Machine Head – Catharsis


If it feels like another lifetime since Robb Flynn invited us all to let freedom ring with a shotgun blast that’s because, well, it is. In the intervening years, Flynn and his Machine Head bandmates have bestrode the metal community with style, invention, and attitude. Their legacy is, surely, settled and unarguable.

Why then does Catharsis (Nuclear Blast), their ninth and latest album sound like a band with something to prove? It may be a sign of these uneasy and uncertain times, but the music on this hefty and fascinating record also suggests a band not content to sit on their considerable laurels. Catharsis is a record of rage; of risk-taking and, ultimately, of power.

Despite (or perhaps because of) being a man entering his fifth decade on the planet, Flynn could be forgiven for wanting to take it easy, or easier, at least. We, clearly, are of little faith. “Fuuuuck the wooooorrrrlllddd!!!!” hollers Flynn at the start of opening track ‘Volatile’, which is all riffing and bilious hatred of everything that Flynn observes is wrong with the world today. It’s snarling and muscular and not so much the sound of the gauntlet being thrown down, as the entire suit of armour.

Flynn sounds resolute, irascible and as cantankerous as you could wish to hear, and this continues into the title track, a stomping, pounding slab of aural malevolence. “Can you feel my catharsis?!” hollers Flynn on a song surely set to be an instant Machine Head classic. Yes, we can Robb: only too well.

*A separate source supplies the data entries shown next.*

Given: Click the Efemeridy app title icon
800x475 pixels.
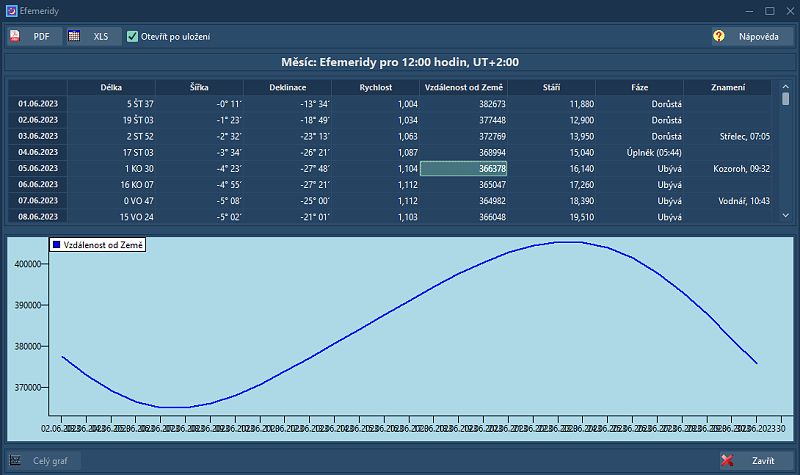Looking at the screenshot, I should [11, 10].
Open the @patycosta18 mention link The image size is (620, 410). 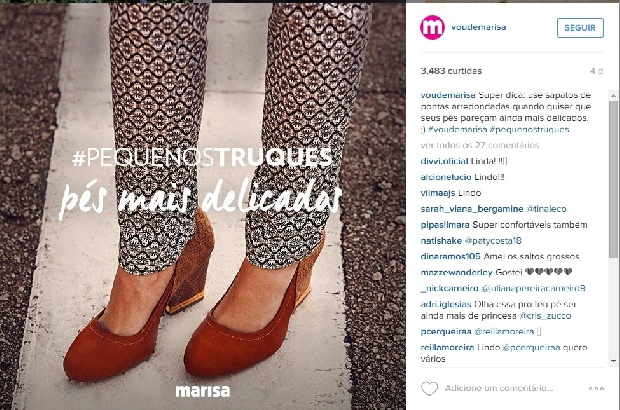[x=493, y=241]
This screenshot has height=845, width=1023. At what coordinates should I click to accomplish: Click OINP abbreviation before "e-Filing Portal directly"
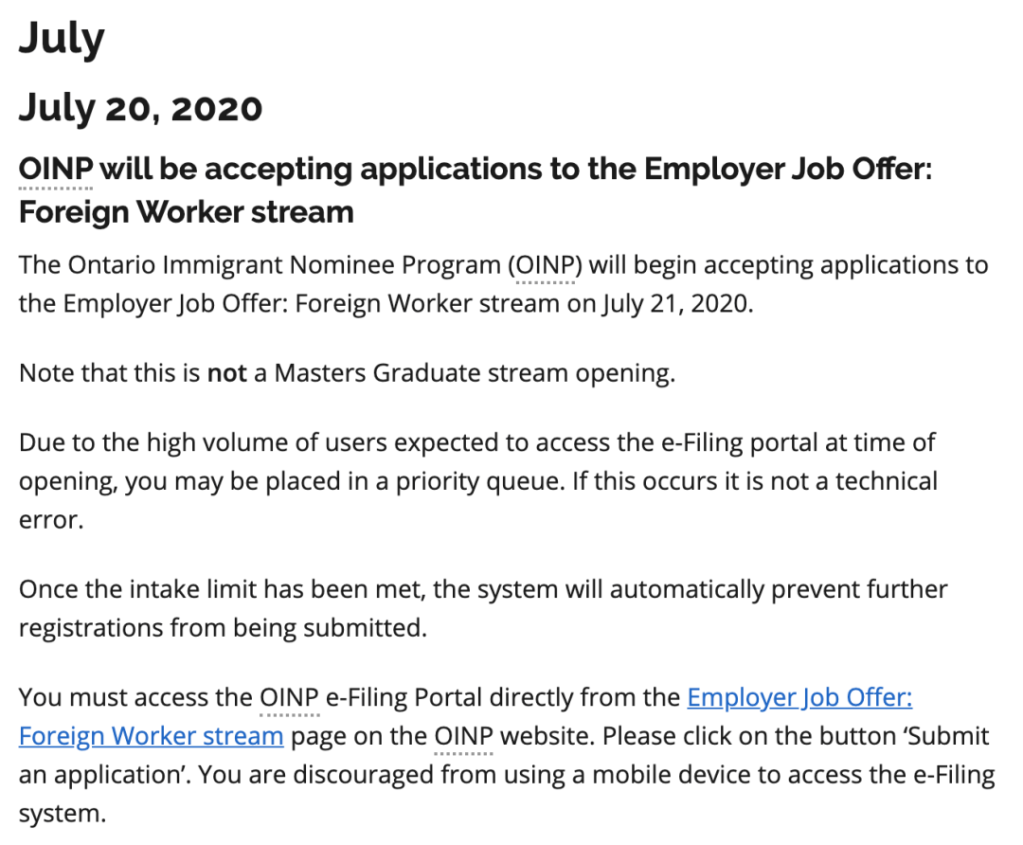289,697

The huge riffing of ‘Beyond The Pale’ (as well as nods to Strapping Young Lad) continues the relentless pace and energy and, on ‘California Bleeding’ we get another snapshot into Flynn’s worldview of the social injustice he observes in his home state, set to a riff that hurdles along at breakneck pace. ‘Triple Beam’, a mix of heavy breakdowns and snarled whispers on its vocal track suggests Flynn has been spending a LOT of time with King810 records. And there’s nothing wrong with that, as we all know. If ‘Kaleidoscope’ seems lightweight in comparison (certainly in terms of its lyrical content), then that’s more than made up for with its riffing, adept use of strings and fat-free execution. After the claustrophobia of what’s gone before, this groove-laden track sounds positively carefree. It’s infectious as hell.

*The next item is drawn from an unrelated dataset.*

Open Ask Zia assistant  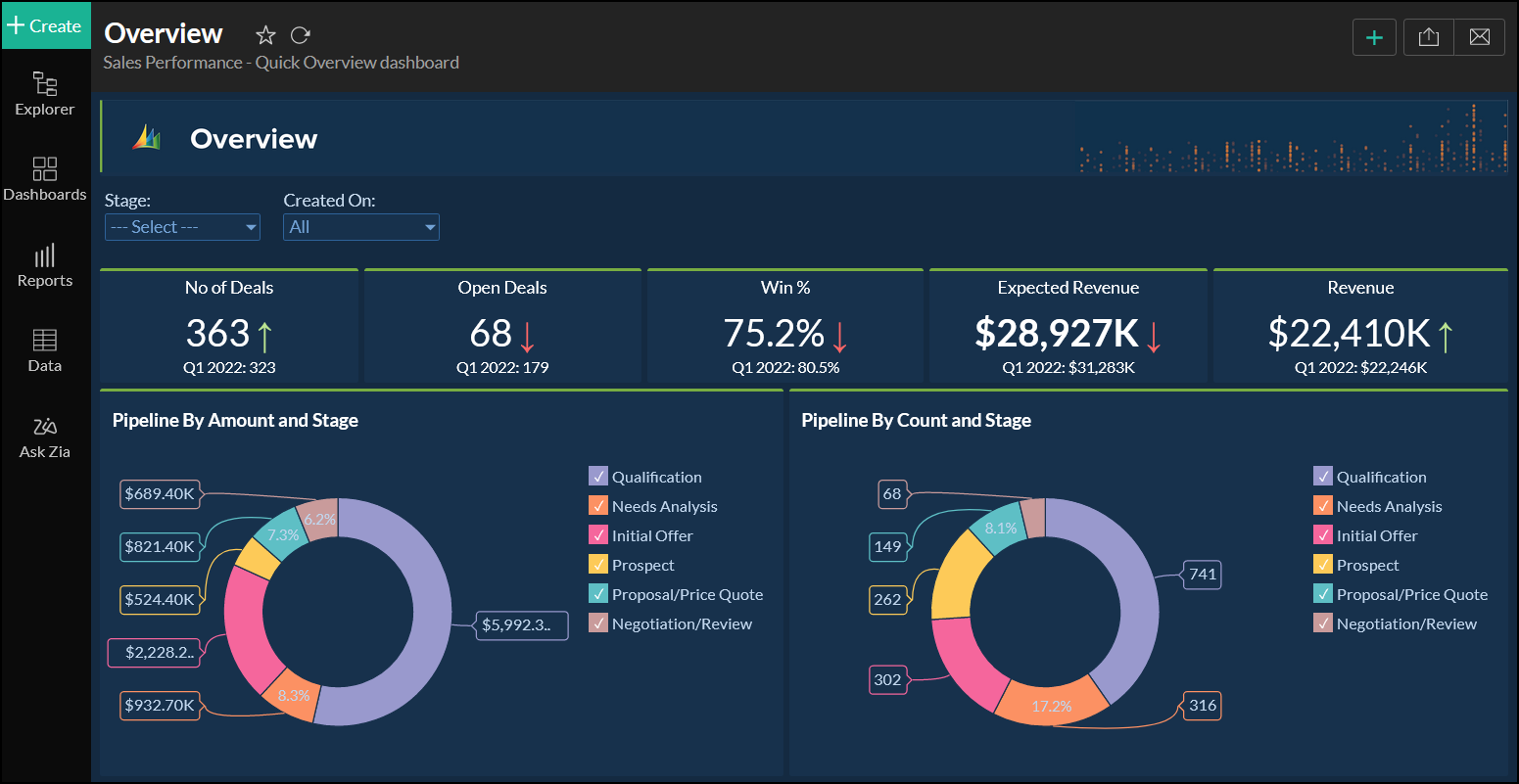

And then we come to ‘Bastards’. It’s the hand-break turn in a car driving at 125 miles an hour. It’s the song that is probably going to divide the Machine Head audience and the record’s biggest risk by a considerable mile. It’s Flynn’s reflection on the state of the world, a slow burner that morphs into a Pogues/Dropkick Murphys folk-soaked ditty about inclusion and acceptance. It’s unquestionably risky – the use of racial epithets perhaps not the greatest idea Flynn’s ever had (however well intended their use) – but the song itself, I think, really works. It is, unquestionably, a tune and, equally, like nothing the band has done before. They should be roundly and solidly applauded.

More typical Machine Head service is resumed in the second half of the album with ‘Hope Begets Hope’ and ‘Screaming at the Sun’, both of which have burgeoning energy and belligerence. ‘Heavy Lies The Crown’ concerns itself with Louis XI’s reign as King of France and is an intriguing powerhouse of riffing and metal shenanigans. I know that Flynn has never really been in the top echelon of metal lyricists but I really do think that the words “I’m eating pussy by a dumpster/Beard stinking like snatch” on the Lemmy tribute ‘Razorblade Smile’ are, frankly, risible. He really should know better. Of greater appeal, ‘Behind A Mask’ suggests a broader, more expansive Machine Head but it’s not reflective of the wider record.

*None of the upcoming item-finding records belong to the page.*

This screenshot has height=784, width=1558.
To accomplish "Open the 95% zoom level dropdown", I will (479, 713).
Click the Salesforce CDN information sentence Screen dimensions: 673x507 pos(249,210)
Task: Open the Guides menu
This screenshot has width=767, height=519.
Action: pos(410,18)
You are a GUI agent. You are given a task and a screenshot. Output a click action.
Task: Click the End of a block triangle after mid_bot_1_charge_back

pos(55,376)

In this attention-deficit age, when instant gratification is the order of the day, the arrival of a 15 track, 76-minute long album is possibly not the greatest career move a band can take. Machine Head appear not to care less and, as such, Catharsis is the most aptly titled record of Machine Head’s career. It showcases all of their considerable talents on a record that takes a huge number of risks. This is a band that, even after all these years, are still hungry to demonstrate that they have more to give, have creative avenues to explore and, through the deep, personal and political anger on display here, have scores to settle.

After repeated listens, Catharsis reveals itself to be a record of ambition and defiant resolve.